Wednesday, April 30, 2014

The Blind Spots of Behavioral Observation Programs

Behavioral observation programs are a mainstay in many safety systems that are looking to move beyond compliance and get employees involved. The idea is pretty straightforward – have employees observe other employees doing job tasks. The observers then judge whether the behavior is “safe” or “unsafe” and provide immediate feedback to the employees who did the tasks. You seem to accomplish a lot with a program such as this, including:
  • Immediate and specific feedback to employees for “unsafe” behaviors, which enhances learning;
  • Employees get involved in the process and take ownership of safety at the site; and,
  • You get another feedback loop that you can use to identify exposures and risks at the site (you can also use it as a handy metric).

This sounds like a panacea for all your safety performance needs. So what’s the problem?

Well, the problem with most behavioral observation programs is that they don’t account for some blind spots that the programs tend to have, both practical and foundational.

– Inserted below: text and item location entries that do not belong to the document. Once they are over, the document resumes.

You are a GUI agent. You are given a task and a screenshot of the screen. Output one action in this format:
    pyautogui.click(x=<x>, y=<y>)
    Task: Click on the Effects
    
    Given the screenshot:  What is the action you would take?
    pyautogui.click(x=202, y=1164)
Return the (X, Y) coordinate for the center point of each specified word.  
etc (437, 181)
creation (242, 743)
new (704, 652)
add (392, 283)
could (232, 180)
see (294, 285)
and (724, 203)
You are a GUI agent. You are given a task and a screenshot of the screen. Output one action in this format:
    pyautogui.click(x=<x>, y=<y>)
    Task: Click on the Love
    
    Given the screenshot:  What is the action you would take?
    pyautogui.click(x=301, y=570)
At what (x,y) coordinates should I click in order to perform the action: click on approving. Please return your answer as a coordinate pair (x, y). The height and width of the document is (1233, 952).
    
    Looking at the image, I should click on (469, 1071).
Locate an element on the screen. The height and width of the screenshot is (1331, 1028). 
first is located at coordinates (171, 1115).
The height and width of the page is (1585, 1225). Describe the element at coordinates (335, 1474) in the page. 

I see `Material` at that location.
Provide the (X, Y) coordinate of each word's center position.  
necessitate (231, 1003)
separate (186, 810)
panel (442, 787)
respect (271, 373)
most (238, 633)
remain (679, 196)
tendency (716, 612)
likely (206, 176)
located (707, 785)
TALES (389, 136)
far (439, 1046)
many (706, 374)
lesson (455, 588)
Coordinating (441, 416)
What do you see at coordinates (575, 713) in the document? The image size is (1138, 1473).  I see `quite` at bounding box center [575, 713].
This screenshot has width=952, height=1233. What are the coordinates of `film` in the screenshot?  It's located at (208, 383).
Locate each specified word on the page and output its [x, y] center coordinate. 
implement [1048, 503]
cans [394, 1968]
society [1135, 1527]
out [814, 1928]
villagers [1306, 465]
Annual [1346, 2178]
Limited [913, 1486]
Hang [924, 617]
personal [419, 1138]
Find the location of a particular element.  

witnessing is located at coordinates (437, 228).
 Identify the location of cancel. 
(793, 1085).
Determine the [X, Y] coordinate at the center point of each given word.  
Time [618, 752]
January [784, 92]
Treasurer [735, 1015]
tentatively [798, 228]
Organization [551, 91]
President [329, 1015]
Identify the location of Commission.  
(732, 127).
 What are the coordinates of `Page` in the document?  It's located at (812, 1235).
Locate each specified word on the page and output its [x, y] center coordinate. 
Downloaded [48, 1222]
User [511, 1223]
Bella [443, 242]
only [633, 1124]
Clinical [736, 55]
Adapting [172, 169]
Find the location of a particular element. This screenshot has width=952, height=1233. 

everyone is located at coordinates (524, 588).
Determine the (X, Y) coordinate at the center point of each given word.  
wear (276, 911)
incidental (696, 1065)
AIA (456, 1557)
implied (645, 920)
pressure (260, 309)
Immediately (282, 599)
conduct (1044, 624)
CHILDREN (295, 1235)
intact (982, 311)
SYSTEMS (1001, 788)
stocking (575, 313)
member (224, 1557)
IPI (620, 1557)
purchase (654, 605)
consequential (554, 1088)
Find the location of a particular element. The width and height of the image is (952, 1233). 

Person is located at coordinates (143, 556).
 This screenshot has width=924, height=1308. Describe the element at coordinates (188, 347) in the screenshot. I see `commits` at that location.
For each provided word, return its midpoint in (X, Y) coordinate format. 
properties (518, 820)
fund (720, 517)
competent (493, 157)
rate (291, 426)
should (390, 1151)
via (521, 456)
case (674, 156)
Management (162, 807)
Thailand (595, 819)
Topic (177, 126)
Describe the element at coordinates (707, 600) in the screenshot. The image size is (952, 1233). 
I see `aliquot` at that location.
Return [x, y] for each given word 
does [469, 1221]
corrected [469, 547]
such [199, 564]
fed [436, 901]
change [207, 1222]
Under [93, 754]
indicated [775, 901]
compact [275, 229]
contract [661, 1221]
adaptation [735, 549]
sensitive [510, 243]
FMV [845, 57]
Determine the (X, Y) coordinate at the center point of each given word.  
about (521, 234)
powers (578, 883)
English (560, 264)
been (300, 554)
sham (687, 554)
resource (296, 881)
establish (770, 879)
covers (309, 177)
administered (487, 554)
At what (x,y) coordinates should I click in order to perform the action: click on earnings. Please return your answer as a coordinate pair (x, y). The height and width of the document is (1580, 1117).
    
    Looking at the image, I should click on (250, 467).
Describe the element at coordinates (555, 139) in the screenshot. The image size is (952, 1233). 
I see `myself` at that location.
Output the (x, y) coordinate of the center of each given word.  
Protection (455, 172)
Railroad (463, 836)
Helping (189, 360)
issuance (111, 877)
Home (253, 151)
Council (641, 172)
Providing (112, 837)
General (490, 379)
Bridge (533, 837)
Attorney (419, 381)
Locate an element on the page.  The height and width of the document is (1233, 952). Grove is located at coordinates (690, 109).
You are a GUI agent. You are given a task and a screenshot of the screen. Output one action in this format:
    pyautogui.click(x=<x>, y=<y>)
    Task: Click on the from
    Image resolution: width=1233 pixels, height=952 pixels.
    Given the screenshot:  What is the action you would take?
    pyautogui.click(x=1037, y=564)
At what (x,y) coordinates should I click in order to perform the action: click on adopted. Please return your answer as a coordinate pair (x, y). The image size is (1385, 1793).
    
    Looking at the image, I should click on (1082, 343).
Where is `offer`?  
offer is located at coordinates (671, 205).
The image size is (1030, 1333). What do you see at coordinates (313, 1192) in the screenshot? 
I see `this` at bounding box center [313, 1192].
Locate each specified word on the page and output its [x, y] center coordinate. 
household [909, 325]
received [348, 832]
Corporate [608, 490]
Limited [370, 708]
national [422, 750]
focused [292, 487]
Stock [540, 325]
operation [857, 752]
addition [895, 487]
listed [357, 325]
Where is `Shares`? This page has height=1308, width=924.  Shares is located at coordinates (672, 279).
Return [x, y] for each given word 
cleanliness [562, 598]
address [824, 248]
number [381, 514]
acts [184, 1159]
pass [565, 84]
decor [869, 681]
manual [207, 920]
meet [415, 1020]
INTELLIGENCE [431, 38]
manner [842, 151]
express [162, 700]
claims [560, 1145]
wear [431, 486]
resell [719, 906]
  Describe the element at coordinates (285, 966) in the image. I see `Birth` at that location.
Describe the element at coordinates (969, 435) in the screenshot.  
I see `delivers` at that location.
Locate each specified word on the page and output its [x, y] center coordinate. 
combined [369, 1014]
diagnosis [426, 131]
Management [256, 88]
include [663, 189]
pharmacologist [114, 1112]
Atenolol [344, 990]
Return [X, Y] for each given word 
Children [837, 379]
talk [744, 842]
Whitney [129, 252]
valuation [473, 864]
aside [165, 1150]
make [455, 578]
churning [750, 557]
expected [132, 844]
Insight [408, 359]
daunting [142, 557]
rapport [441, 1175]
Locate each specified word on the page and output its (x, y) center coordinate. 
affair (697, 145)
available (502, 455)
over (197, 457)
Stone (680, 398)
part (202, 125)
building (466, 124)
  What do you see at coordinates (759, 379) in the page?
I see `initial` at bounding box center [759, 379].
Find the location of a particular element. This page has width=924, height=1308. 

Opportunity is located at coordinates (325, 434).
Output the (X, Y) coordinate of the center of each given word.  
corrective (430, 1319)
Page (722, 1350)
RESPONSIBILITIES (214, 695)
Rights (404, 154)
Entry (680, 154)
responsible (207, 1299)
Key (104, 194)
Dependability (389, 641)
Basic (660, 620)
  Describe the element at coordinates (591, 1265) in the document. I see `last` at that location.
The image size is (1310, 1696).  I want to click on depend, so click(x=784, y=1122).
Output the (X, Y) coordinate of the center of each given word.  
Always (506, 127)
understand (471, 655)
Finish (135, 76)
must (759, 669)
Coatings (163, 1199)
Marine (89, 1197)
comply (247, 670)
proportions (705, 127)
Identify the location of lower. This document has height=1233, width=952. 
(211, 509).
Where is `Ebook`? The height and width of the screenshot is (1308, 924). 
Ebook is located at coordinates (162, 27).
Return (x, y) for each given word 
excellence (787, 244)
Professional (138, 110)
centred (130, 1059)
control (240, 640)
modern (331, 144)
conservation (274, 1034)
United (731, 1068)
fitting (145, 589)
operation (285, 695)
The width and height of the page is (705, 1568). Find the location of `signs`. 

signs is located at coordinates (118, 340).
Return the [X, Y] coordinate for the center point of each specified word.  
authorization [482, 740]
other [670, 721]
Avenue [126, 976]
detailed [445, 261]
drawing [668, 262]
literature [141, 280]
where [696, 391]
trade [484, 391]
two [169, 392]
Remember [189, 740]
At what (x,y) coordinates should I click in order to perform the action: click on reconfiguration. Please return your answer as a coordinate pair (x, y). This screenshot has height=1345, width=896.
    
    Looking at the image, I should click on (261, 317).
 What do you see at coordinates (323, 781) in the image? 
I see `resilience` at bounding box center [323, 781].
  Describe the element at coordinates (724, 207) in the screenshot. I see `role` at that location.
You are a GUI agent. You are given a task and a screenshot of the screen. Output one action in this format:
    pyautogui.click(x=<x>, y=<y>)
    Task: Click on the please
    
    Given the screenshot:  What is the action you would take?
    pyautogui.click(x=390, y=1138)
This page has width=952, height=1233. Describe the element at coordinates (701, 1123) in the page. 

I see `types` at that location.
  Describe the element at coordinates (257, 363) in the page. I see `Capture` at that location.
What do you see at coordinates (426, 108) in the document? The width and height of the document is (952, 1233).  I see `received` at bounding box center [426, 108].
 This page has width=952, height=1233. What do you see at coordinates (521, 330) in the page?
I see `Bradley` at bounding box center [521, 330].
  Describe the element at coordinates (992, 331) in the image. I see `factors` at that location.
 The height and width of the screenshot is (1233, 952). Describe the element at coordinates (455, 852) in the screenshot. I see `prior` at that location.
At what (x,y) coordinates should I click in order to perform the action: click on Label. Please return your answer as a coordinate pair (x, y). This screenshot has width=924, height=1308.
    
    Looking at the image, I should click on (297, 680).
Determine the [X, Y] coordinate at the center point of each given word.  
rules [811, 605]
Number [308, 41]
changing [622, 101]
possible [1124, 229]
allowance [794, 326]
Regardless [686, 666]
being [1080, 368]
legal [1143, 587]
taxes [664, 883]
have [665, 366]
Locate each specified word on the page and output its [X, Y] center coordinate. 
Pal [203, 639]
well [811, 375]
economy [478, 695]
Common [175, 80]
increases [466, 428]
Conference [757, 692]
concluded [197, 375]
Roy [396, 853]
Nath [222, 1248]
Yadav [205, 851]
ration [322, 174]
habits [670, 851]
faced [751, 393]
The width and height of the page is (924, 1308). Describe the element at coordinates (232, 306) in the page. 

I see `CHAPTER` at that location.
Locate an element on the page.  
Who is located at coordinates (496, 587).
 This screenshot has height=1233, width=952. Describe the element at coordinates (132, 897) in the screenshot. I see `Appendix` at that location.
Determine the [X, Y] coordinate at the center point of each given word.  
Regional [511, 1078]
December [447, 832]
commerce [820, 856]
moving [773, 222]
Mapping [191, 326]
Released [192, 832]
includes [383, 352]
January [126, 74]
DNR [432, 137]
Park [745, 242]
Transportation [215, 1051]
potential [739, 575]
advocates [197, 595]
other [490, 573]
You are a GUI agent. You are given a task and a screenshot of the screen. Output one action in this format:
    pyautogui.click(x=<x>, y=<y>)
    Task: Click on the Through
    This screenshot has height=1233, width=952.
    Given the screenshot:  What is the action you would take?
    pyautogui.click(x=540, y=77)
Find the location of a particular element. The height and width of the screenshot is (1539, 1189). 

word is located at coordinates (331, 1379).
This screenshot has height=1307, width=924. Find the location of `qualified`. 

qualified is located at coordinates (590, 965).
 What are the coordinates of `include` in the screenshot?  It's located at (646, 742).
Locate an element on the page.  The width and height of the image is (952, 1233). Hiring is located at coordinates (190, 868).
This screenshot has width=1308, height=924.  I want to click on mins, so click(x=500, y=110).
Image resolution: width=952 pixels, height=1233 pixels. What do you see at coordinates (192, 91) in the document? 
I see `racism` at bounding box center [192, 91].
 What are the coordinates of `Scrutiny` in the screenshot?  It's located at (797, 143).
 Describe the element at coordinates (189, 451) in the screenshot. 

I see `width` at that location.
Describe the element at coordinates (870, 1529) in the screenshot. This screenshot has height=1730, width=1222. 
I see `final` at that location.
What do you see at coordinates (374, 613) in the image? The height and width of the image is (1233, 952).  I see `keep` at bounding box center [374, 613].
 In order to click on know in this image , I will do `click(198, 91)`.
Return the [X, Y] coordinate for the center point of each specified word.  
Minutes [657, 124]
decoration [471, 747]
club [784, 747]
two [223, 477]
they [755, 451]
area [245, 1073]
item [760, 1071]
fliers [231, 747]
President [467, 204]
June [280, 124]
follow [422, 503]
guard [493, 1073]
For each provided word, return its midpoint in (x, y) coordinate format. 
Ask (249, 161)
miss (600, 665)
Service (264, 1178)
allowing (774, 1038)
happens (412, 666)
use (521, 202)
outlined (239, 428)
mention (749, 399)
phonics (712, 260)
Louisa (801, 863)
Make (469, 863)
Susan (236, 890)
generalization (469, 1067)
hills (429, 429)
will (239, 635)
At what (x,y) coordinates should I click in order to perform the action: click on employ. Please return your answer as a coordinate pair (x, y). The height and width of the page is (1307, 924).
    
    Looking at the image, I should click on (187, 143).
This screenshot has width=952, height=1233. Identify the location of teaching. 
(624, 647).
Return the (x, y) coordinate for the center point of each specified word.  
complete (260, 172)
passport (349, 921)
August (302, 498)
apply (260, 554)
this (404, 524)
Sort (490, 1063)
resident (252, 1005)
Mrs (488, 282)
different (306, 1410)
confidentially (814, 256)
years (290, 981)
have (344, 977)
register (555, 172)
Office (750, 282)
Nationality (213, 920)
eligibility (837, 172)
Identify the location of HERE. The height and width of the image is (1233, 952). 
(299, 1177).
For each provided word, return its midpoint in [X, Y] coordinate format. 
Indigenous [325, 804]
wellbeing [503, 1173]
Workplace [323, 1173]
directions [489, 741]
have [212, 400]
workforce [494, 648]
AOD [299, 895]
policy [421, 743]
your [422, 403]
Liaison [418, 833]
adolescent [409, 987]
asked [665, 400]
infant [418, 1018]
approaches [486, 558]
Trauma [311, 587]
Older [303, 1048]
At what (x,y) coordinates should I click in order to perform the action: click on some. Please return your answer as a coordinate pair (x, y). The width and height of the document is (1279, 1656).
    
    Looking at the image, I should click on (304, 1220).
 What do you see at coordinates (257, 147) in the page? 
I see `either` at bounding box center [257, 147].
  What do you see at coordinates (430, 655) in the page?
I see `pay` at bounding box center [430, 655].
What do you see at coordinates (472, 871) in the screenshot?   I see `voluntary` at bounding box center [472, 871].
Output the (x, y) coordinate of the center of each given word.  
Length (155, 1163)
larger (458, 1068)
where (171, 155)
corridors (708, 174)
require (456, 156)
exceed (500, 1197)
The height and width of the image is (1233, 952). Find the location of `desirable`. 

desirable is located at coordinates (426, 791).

Let’s start with an example of the practical – First, when it comes to identifying “safe” and “unsafe” behaviors, your employees are far more likely to identify obvious “unsafe” behaviors that lead to smaller accidents than they are to identify the less obvious behaviors that are more of a grey area and, coincidentally, are more associated with serious injuries and disasters. So, for example, behavioral observation programs are very good at identifying whether or not employees are using the required PPE for a given task. However, these programs are not very good at identifying whether technical procedures that are only indirectly related to safety are being followed or even if those procedures are adequate for the reality the employees are facing. In cases where deviance from procedures is normalized you might have employees note a given task as “safe” because that’s the way the job is normally done, without realizing the risks involved. So the program provides an unreliable data source, causing you to think that your system is “safe” when, in reality, you are drifting toward danger.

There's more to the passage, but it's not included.